Shire Hall says it was a Council decision. Council approved the plan—and the spending—only Council can pause it. Or slow it down.
It should do so. Now.
Few council members, regrettably, have any stake in the County’s waterworks utility. Most are not customers, nor will they bear the consequences should the $100 million project to expand Wellington’s waterworks radically go wrong. Or sideways.
Shire Hall is betting big with other people’s money. And the bet is looking riskier by the day.
The last time Shire Hall adequately consulted with the residents of Wellington was in 2010 and 2011. Throughout several public meetings in the basement of CML Snider School, many dozens of folks were encouraged to share their sense of community. What did they value? What did they care most about? How did they want to see their village grow? What guardrails did they want to see erected to protect values such as heritage, affordability, walkability, Main Street core, and tree cover? From those facilitated sessions emerged Wellington’s Secondary Plan. The document, more or less, reflected the ideas and aspirations of the folks in that room. It was a good process.
Since then, Wellington has largely been shut out of the decision-making on the big matters facing this village. Big decisions have been made in the intervening years.
In 2013, a consultant predicted the village was set to see an explosion of new homebuilding, and Wellington would soon become the largest town in the County.
It would have been good to discuss this prospect with residents, no?
In 2020, the consultant’s estimate formed the basis for the Proposed Implementation Strategy. It was now official—Wellington’s population was expanding from 2,189 (1,970 permanent, 219 seasonal) to 8,600 people, and Shire Hall figured it had to build the waterworks capacity to serve the massing horde.
Another good moment for a talk was missed.
Yet the municipality pushed on. It hired an engineering consultant to tell them how to build a water system for 8,600 people. The consultant prescribed a new water tower, new pipes under the Millennium Trail and new water and wastewater plants. The cost: $100 million. (Oh, and perhaps the municipality might also want to consider drawing water from Wellington and distributing it to serve Picton, Rossmore and Consecon too. No cost estimate was provided.)
Then it hired the same consultant who had predicted Wellington’s ballooning population to figure out how to fund the massive new infrastructure— who would pay? The consultant determined that about half of $100 million would ultimately be recovered from new homes (development charges), while a third ($30 million) would come from development charges for nearly a million square feet of new commercial and non-residential development. (Consider the likelihood of that prospect for a moment.) The consultant figured about $18 million should be funded by existing customers.
Some important things to discuss, don’t you think? But it didn’t happen.

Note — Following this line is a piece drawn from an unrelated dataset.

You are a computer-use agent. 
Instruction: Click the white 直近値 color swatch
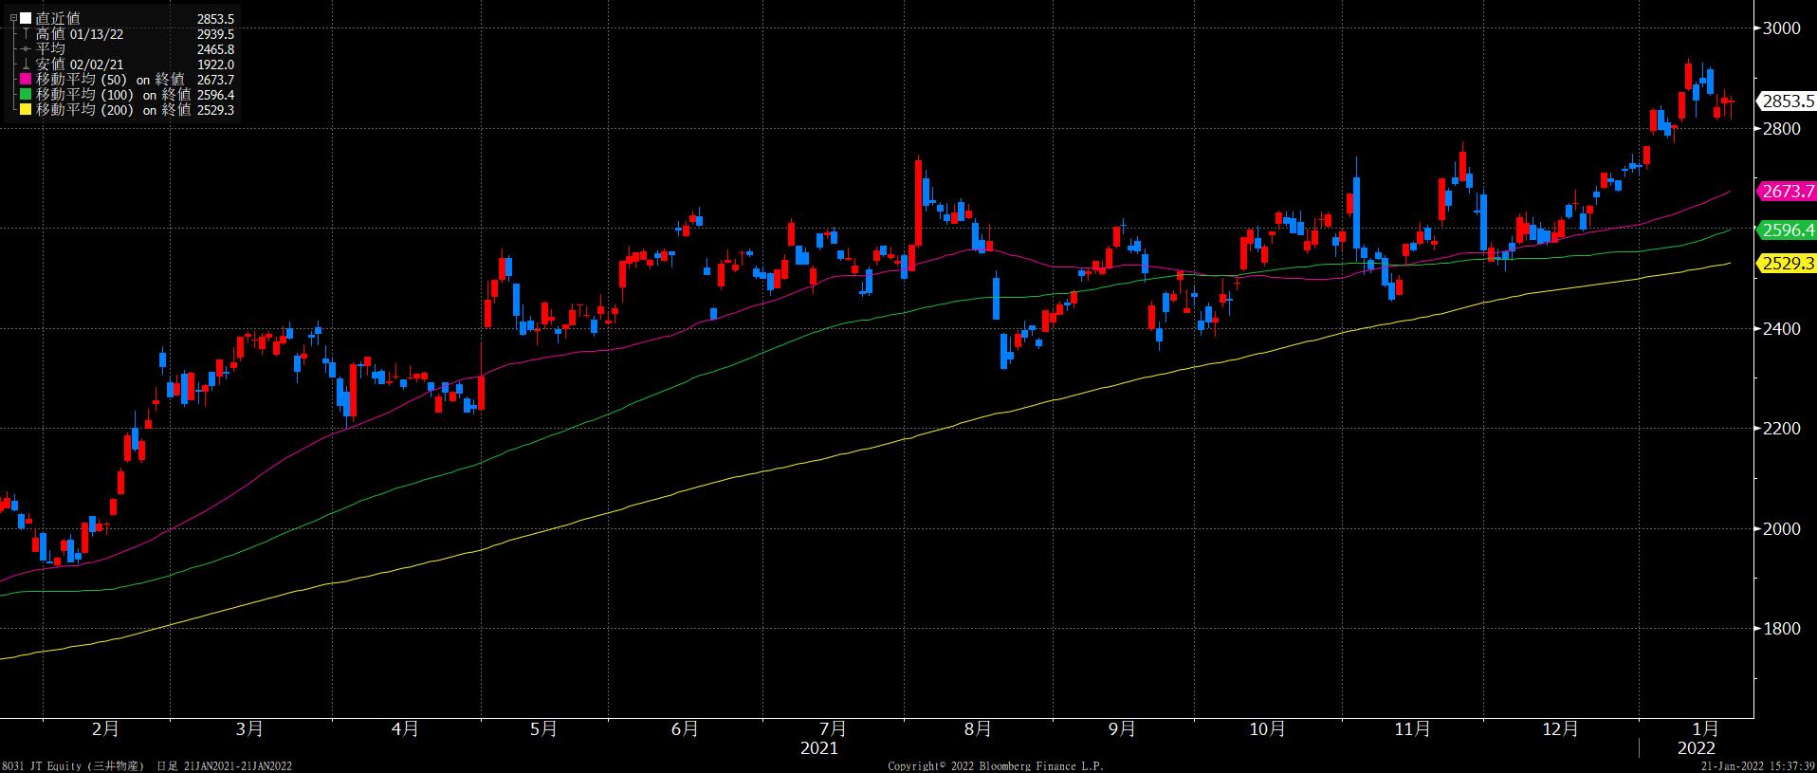(x=26, y=19)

Then in 2021, Shire Hall devised a plan to get developers to prepay development charges to cover debt payments during the build-out. For this plan to work optimally, it relied upon four developers participating and creating internal competition to ensure they met the County’s timelines and requirements.
But two failed to participate. One of the two remaining developers acquired the other’s project. Suddenly there was just one. A single developer now controls all the available waterworks capacity in the village.
That control, however, lapsed in May. Nevertheless, there seems little indication the developer is building homes in Wellington in the foreseeable future. Nor is Shire Hall prepared, yet, to release the waterworks allocation to other builders. In any event, the County’s leverage has largely ebbed away.
Once again, we have arrived at an intersection at which it is appropriate to stop and have a conversation with this community. Not about engineering drawings of pipes and plants—but rather a serious conversation about values, about what we love about our village, how we can protect it and nurture smart growth. About the way forward. About new homes that serve every demographic. Homes for seniors graduating from rambling single-family homes to multi-residential or assisted living. Homes and apartments for young people and young families yearning to live in Wellington. And everyone in between.
Shire Hall has sunk about $30 million so far into this bet. It’s time to reevaluate.
For you are on the hook—waterworks customers are responsible for the money already spent on this project and the $50 million Shire Hall says it will spend on new plants. If hundreds and hundreds of new homes don’t soon materialize in Wellington, waterworks customers are on the hook for this debt until they do. If a million square feet of new commercial building (roughly equal to six Costco stores) don’t show up, waterworks customers are on the hook. If Wellington fails to become the largest town in the County—you are on the hook.
If you pay a water bill in Prince Edward County, you may want to talk with your council member.